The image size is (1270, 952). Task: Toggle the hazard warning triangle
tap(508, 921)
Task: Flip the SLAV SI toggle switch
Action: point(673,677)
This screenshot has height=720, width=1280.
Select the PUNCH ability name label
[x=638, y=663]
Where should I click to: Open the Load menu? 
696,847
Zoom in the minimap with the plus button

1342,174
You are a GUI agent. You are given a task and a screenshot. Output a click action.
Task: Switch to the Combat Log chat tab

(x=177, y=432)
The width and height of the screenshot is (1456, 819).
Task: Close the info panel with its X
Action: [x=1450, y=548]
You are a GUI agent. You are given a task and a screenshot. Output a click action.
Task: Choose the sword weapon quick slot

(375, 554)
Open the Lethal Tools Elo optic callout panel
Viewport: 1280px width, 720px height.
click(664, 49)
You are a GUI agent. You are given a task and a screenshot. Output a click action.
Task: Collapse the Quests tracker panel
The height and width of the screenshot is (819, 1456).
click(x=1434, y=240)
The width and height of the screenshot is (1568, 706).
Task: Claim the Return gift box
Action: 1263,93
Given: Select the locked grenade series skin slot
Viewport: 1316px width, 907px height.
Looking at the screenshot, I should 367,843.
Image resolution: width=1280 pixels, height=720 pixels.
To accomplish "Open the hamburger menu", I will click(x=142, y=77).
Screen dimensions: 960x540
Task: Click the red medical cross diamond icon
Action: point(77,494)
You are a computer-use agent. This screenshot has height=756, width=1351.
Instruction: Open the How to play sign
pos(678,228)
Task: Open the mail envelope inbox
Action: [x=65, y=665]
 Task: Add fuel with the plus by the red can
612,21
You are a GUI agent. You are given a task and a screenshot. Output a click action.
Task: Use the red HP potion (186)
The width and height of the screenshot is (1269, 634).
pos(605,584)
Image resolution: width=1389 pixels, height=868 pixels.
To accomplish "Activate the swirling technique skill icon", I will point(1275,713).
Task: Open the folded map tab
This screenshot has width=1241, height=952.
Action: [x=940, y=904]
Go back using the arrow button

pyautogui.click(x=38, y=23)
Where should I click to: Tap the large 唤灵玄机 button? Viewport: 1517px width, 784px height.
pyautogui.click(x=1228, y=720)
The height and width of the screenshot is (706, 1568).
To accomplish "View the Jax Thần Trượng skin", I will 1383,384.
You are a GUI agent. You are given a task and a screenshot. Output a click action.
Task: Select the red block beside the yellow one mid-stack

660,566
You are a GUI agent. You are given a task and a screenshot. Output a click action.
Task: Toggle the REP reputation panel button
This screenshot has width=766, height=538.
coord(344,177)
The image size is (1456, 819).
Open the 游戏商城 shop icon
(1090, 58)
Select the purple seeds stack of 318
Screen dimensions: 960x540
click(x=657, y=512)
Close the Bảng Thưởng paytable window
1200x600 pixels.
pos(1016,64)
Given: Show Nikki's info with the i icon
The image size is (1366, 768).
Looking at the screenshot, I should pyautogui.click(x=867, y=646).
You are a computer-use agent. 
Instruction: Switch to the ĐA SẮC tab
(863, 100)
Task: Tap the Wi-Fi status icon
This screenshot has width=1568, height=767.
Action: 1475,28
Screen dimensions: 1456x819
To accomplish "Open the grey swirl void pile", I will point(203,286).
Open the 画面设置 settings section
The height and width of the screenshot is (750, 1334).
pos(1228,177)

- - - -

▶ WHAT TO DO: Reproduce the material verbatim, from the line containing "Given: Select the" through the line containing "Looking at the screenshot, I should 367,843.", including both of those lines.

▶ FINISHED TASK:
Given: Select the locked grenade series skin slot
Viewport: 1316px width, 907px height.
Looking at the screenshot, I should 367,843.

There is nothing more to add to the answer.